Es gab auch im Zusammenhang mit den Klimazielen eine Nebendiskussion, dies war die Frage der Atomenergie, der Nuklearenergie. Der ungarische Standpunkt ist klar: Wenn wir Klimaziele erreichen wollen, dann benötigen wir die Nuklearenergie. Dies stellen ein-zwei Länder in Abrede, doch sind sie sehr deutlich in der Minderheit, deshalb lösen wir diesen Widerspruch auf, indem jedes Land das Recht behält, zu entscheiden, ob es in der Zukunft Atomenergie betreiben möchte oder nicht. Ungarn möchte dies, denn ohne Paks gibt es keine niedrigen Nebenkosten.

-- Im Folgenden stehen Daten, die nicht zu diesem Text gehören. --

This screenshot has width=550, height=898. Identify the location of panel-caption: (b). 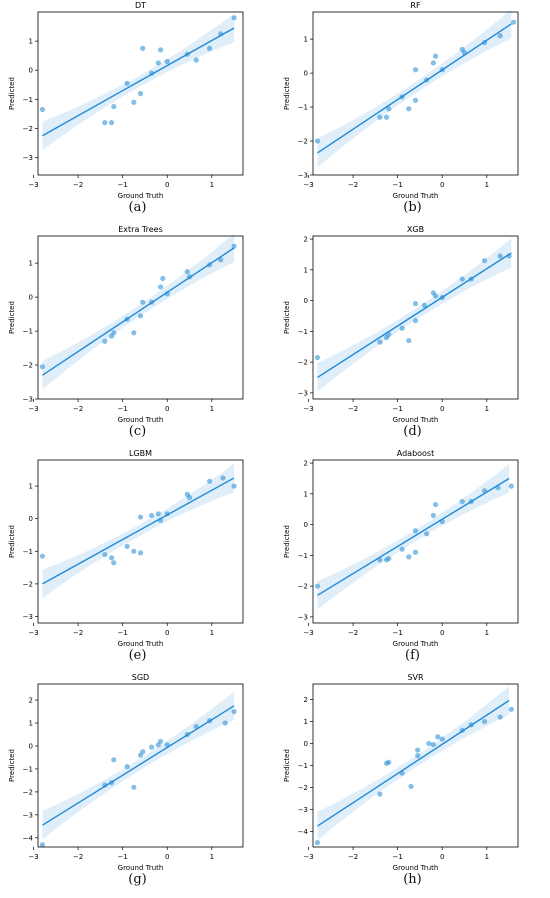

Eszter Baraczka (M1): Ich hätte im Zusammenhang damit noch eine letzte Frage. Es gingen gestern Gerüchte um, im Grunde sei es Angela Merkel gewesen, die die Klimaziele für 2050 zurückweisenden Länder verstanden hat und sich auf ihre Seite stellte. Entspricht das der Wahrheit?

Auch sie verstand, aber auch andere, dass wir die Klimaziele nicht zurückweisen. Die Klimaziele sind gut, doch verpflichten kann man sich zu ihrer Umsetzung nur dann, wenn wir die finanziellen Quellen sehen, denn ansonsten bürden wir den mitteleuropäischen, innerhalb diesen den ungarischen Wählern und Haushalten Lasten auf, die sie nicht aushalten können. Man darf sich also über die Absichten hinaus nur dann mit der Kraft der Verpflichtung über etwas äußern, wenn wir die finanzielle Lösung sehen. Denn das Ziel dieser Regulierungen ist es, dass es den Menschen besser und nicht schlechter gehen soll. Und wenn das Klima besser ist, aber die Menschen nicht ihre Energierechnungen bezahlen können, dann haben wir mit der Lösung der einen Angelegenheit ein noch größeres Übel verursacht. Wir benötigen also eine Lösung, nach der es Klimaziele geben soll, und wir auch die niedrigen Nebenkosten beibehalten können. Hierzu ist Geld notwendig, und hierüber muss verhandelt sowie eine Vereinbarung getroffen werden.

Vielen Dank Herr Ministerpräsident! Wir wünschen Ihnen eine gute Reise!